Page excerpt
◆ ◆ ◆ ◆ ◆ ◆ ◆

China's Bond Defaults - An Analysis
In
the recent past, value of China’s bond defaults has increased ten times, from
USD 2.5 billion in 2017 to around USD 30 billion in 2020 (Graph A.1 in
Appendix). Of China’s USD 13 trillion bond market, around 39 companies
(both domestic & offshore) have defaulted on USD 30 billion worth of bonds
in 2020, up by 14% (y-o-y) over 2019. Of these defaults, local defaults were
CNY 137 billion (USD 20.5 billion) in 2020 over CNY 142 billion (USD 21.3
billion) in 2019, while offshore defaults were worth USD 9 billion last year as
compared to USD 4 billion in 2019 (Graph A.2 in Appendix).
According
to Fitch Ratings, China's SoEs have defaulted on a record USD 6.3 billion worth
of bonds between Jan’20 and Dec’20. China’s Local Government Financing Vehicles
(LGFVs, separate entities from the local government) as key entities for
raising finances for undertaking infrastructure projects in China have
abandoned bond sales or loan applications after SoE defaults such as that of
Yongcheng Coal & Electricity. There has been a wide spread belief with
domestic investors that SoE- backed entities carry no default risk because the
central government will bail out investors to avoid economic and social unrest.

◆ ◆ ◆ ◆ ◆ ◆ ◆

Actions to take
1) Using the analysis of China's bond defaults, answer:
(a) How large is China's bond market?
(b) What were China's offshore defaults worth in 2020?
(c) According to Fitch Ratings, how much in bonds did China's SoEs default on between Jan'20 and Dec'20?
2) Reproduce, word for word, the stretch of the analysis of China's bond defaults from "China's Bond Defaults" through "A.2 in Appendix).".

Information provided
◆ ◆ ◆ ◆ ◆ ◆ ◆

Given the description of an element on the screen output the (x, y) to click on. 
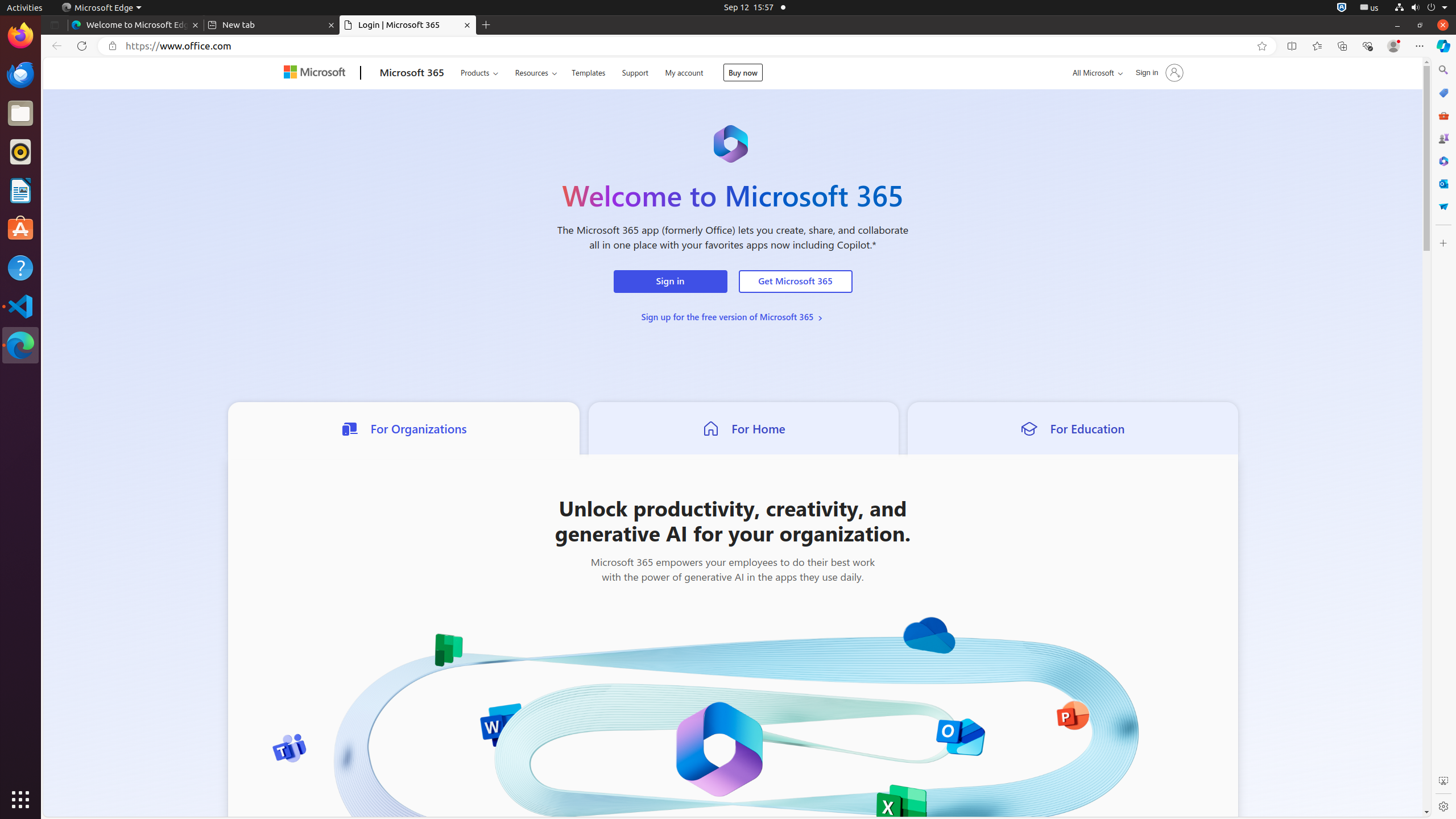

◆ ◆ ◆ ◆ ◆ ◆ ◆

Replies
1)
(a) USD 13 trillion
(b) USD 9 billion
(c) A record USD 6.3 billion

2)
China's Bond Defaults - An Analysis
In
the recent past, value of China’s bond defaults has increased ten times, from
USD 2.5 billion in 2017 to around USD 30 billion in 2020 (Graph A.1 in
Appendix). Of China’s USD 13 trillion bond market, around 39 companies
(both domestic & offshore) have defaulted on USD 30 billion worth of bonds
in 2020, up by 14% (y-o-y) over 2019. Of these defaults, local defaults were
CNY 137 billion (USD 20.5 billion) in 2020 over CNY 142 billion (USD 21.3
billion) in 2019, while offshore defaults were worth USD 9 billion last year as
compared to USD 4 billion in 2019 (Graph A.2 in Appendix).